Overexpression of p70S6K1 reverses the inhibitory effect of miR-145 on cell migration and chemoresistance

To identify potential molecular mechanism of miR-145 in pancreatic adenocarcinoma development and treatment resistance, we determined whether miR-145 inhibited cell migration and cell viability under gemcitabine treatment though p70S6K1. The overexpression of miR-145 decreased endogenous p70S6K1 protein levels, whereas forced expression of p70S6K1 without 3’-UTR dramatically increased p70S6K1 expression levels (Figure 4A). Over-expression of p70S6K1 rescued the ability of cell migration which was suppressed by miR-145 over-expression in pancreatic adenocarcinoma cell lines (Figure 4B and 4C). Furthermore, cell growth rate in the presence of gemcitabine was assayed by CCK-8 proliferation assay at different time points. Our results showed that the restoration of p70S6K1 expression in the cells stably over-expressing miR-145 significantly increased gemcitabine chemoresistance (Figure 4D). To further study whether p70S6K1 is required for gemcitabine-resistance in pancreatic cancer cells, we confirmed that knockdown of p70S6K1 using its shRNA significantly increased cell viability upon gemcitabine treatment in both cell lines (Figure 4E).

Figure 4: Over-expression of p70S6K1 reverses the inhibitory effects of miR-145. A. Bxpc-3 and Panc-1 cells stably expressing miR-NC or miR-145 were transfected with p70S6K1 cDNA construct without 3’-UTR or vector control. After 72 h, p70S6K1 and GAPDH expression levels were measured using immunoblotting assay as above. B, C. The effects of p70S6K1 forced expression on cell migration were analyzed using Transwell assay in Bxpc-3 (B) and Panc-1 (C) cells stably expressing miR-NC or miR-145. D. The cells above were treated with indicated concentrations of gemcitabine at different time point, cell proliferation was analyzed using CCK8 Assay Kit and normalized to the number of miR-NC group without gemcitabine treatment. E. Bxpc-3 and Panc-1 cells were transduced with lentivirus carrying shRNA against p70S6K1 or negative control (shNC) and selected with puromycin. The stable cells were treated with different doses of gemcitabine and cell viability was determined as above. Data represent mean ± SEM. of three replicates. *indicates significant difference compared to control at P<0.05; #indicates significant difference compared to miR-145 treatment alone at P<0.05.

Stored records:
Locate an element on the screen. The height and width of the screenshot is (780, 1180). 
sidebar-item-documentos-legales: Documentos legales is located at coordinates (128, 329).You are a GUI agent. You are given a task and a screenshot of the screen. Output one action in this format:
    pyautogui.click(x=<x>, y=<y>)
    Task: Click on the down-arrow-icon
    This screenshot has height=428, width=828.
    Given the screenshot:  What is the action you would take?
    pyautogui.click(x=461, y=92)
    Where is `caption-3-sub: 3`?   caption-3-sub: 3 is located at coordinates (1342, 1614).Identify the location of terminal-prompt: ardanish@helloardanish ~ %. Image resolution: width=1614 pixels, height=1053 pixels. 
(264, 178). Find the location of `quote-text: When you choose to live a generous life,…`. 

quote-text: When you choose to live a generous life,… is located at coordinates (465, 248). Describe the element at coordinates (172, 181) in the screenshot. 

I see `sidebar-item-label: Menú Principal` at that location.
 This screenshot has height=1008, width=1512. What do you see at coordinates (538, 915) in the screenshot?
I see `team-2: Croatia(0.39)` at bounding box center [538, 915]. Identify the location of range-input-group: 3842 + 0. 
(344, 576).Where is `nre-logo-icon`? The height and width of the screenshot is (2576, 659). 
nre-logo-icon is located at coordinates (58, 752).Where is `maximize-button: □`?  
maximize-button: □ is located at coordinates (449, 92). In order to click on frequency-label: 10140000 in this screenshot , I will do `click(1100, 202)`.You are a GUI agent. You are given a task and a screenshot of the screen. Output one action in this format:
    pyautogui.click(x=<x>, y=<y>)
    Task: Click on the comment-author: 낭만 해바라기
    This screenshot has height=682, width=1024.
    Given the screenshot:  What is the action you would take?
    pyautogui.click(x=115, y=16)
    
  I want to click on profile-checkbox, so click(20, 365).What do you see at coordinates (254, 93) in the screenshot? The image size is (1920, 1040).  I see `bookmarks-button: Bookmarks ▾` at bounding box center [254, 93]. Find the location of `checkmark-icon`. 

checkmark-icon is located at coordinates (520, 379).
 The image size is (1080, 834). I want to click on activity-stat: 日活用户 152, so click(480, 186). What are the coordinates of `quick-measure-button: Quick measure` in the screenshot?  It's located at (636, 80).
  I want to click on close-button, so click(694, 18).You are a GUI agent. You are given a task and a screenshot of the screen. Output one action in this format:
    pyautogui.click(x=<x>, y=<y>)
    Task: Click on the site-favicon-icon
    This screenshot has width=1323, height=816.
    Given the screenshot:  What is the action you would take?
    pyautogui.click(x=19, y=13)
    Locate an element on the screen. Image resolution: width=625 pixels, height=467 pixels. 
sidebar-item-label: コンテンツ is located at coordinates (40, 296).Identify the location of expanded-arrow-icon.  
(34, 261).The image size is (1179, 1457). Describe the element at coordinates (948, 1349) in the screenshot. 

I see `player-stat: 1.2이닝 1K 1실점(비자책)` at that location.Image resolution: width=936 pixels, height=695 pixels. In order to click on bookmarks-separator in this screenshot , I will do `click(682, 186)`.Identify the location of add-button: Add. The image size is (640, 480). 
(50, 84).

> _Work order_:
In the passage on p70S6K1 and miR-145, which assay was used to analyze cell migration?

> _Expected output_:
A Transwell assay.